Towards Fair and Rigorous Evaluations: Hyperparameter Optimization for Top-N Recommendation Task with Implicit Feedback
Hui Fang, Xu Feng, Lu Qin, Zhu Sun
TL;DR
This work targets fair and rigorous evaluation of Top-N implicit recommendations by systematically hyperparameter-optimizing a set of baseline models across three diverse datasets. It compares seven HPO strategies (spanning sampling-, greedy-, and model-based families) on six recommender systems to identify which methods yield robust performance under different data characteristics. Key findings show that simple models like ItemKNN and PureSVD can outperform newer complex models when thoroughly tuned (e.g., with Anneal or TPE on small datasets), whereas complex models such as NeuMF and NGCF benefit from efficient search strategies like Hyperband or BOHB. The study advances reproducibility and fair benchmarking in recommender systems and offers practical guidance on selecting HPO approaches for various algorithm/dataset combinations.
Abstract
The widespread use of the internet has led to an overwhelming amount of data, which has resulted in the problem of information overload. Recommender systems have emerged as a solution to this problem by providing personalized recommendations to users based on their preferences and historical data. However, as recommendation models become increasingly complex, finding the best hyperparameter combination for different models has become a challenge.
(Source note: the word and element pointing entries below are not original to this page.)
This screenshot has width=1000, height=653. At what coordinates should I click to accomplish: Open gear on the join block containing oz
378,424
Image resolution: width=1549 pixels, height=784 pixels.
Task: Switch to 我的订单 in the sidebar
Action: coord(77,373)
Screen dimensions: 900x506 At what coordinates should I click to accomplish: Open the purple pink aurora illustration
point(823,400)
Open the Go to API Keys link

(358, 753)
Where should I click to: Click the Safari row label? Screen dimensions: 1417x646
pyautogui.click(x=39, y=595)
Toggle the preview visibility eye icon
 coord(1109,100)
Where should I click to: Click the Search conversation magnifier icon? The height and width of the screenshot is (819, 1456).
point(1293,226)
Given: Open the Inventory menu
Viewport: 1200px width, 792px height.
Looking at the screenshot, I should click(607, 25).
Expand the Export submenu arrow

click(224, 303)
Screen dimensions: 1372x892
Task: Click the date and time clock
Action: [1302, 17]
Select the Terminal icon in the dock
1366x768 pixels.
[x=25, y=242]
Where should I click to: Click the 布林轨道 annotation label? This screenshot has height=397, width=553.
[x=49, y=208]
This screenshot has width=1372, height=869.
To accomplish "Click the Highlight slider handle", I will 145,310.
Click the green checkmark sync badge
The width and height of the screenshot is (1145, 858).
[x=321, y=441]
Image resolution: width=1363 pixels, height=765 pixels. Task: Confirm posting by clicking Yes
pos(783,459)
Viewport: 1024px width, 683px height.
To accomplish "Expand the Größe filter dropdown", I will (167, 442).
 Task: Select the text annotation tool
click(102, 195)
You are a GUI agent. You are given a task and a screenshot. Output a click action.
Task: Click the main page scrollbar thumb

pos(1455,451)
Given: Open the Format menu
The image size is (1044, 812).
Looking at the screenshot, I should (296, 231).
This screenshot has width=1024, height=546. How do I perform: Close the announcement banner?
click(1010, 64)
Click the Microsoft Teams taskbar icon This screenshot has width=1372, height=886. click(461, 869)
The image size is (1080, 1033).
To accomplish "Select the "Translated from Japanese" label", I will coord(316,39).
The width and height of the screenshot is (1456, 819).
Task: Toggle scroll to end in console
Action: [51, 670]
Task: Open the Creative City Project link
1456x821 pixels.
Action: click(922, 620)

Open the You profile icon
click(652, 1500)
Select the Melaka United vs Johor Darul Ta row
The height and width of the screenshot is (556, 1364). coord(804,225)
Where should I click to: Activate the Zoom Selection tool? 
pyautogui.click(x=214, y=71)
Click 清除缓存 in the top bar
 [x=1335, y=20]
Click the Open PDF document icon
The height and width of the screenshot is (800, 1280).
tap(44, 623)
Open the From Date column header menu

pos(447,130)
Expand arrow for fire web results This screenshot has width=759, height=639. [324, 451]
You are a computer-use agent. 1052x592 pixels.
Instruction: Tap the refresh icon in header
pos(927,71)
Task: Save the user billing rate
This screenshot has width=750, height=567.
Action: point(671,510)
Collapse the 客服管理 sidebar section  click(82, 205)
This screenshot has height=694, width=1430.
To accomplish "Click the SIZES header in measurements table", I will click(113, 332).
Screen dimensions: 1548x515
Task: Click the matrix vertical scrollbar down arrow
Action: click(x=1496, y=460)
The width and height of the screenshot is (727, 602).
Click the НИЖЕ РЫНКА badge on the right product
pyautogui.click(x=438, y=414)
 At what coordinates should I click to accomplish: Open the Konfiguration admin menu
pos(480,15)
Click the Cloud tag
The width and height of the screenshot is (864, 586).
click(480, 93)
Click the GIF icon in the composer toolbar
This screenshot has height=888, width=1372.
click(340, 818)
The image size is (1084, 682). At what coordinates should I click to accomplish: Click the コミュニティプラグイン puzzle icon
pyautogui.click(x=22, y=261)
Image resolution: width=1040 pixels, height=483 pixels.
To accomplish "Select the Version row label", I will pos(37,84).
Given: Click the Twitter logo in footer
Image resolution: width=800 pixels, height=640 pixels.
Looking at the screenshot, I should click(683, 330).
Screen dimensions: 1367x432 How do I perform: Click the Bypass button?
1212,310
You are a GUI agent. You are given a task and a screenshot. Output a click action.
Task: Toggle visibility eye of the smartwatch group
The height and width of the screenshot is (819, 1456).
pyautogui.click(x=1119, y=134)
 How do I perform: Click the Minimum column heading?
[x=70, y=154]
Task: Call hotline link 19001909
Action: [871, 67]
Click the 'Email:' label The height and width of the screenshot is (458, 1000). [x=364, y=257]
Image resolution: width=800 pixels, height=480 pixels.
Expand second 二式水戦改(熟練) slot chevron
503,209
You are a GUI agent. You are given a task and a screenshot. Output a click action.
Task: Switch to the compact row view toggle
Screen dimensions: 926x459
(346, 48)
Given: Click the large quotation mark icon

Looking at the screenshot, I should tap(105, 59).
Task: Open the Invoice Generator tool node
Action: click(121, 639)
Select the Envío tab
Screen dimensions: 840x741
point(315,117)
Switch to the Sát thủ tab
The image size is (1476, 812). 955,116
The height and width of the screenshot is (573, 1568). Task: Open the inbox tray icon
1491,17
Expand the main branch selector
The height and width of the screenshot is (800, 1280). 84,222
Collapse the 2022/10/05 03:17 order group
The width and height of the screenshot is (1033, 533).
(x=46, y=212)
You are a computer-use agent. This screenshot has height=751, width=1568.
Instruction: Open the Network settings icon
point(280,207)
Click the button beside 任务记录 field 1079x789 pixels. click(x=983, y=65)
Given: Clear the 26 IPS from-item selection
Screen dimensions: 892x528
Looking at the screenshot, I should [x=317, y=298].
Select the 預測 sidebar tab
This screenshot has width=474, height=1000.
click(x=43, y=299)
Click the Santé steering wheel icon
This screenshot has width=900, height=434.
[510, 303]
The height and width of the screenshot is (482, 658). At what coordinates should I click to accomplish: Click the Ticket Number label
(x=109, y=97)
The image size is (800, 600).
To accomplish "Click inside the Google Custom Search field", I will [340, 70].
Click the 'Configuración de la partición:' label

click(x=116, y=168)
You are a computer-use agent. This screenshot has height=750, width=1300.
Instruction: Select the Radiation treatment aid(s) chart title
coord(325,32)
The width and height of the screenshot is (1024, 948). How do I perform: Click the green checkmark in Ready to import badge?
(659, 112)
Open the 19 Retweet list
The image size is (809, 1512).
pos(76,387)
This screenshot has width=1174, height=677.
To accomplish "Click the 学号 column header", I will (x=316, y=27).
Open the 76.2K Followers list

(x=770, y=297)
The high-dimensional hyperparameter search space poses numerous challenges for researchers, and failure to disclose hyperparameter settings may impede the reproducibility of research results. In this paper, we investigate the Top-N implicit recommendation problem and focus on optimizing the benchmark recommendation algorithm commonly used in comparative experiments using hyperparameter optimization algorithms. We propose a research methodology that follows the principles of a fair comparison, employing seven types of hyperparameter search algorithms to fine-tune six common recommendation algorithms on three datasets. We have identified the most suitable hyperparameter search algorithms for various recommendation algorithms on different types of datasets as a reference for later study. This study contributes to algorithmic research in recommender systems based on hyperparameter optimization, providing a fair basis for comparison.